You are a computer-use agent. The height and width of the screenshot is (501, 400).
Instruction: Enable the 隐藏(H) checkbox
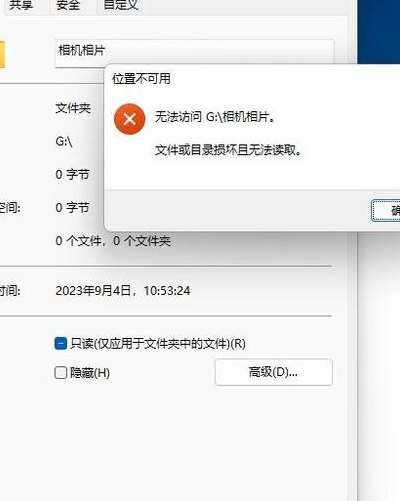tap(60, 372)

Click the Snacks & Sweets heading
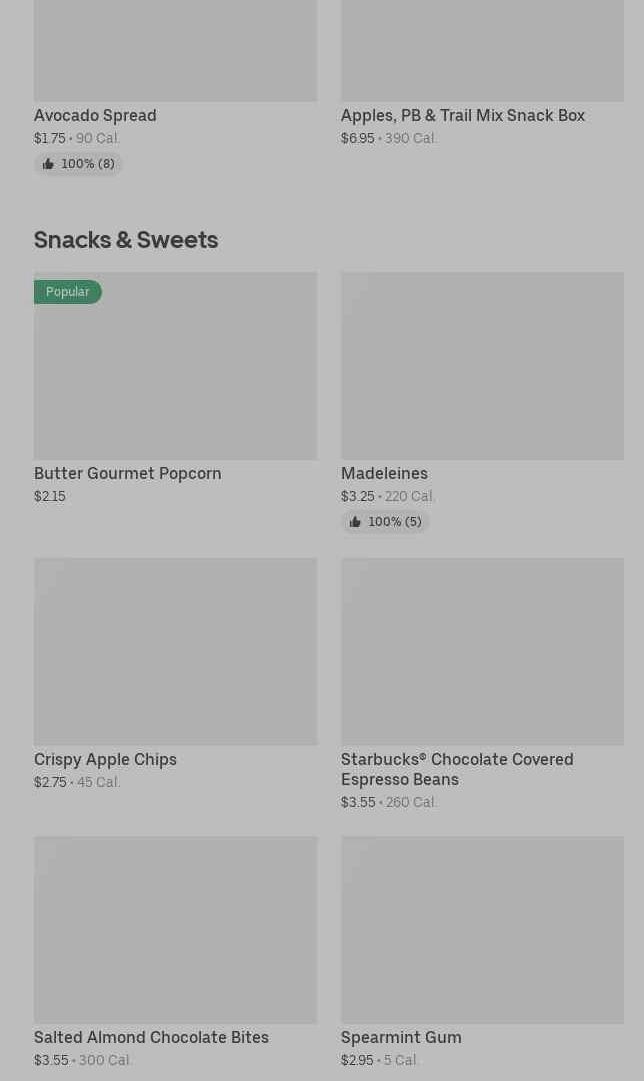pyautogui.click(x=126, y=240)
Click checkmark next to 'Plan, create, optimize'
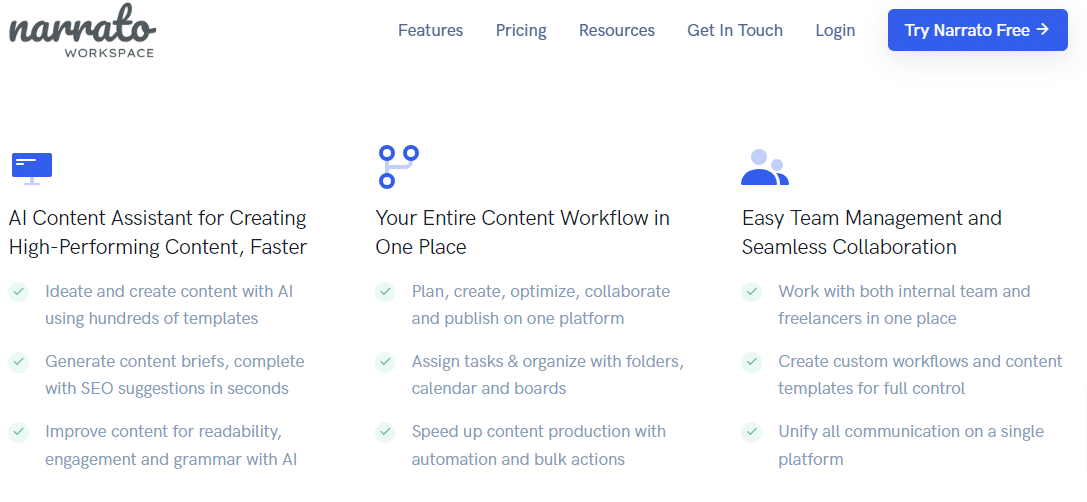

-------------------------

Task objective - The preceding listing must be repeated exactly, with all images dropped.

Written answer -
You are a computer-use agent. The height and width of the screenshot is (501, 400).
Instruction: Enable the 隐藏(H) checkbox
tap(60, 372)

Click the Snacks & Sweets heading
pyautogui.click(x=126, y=240)
Click checkmark next to 'Plan, create, optimize'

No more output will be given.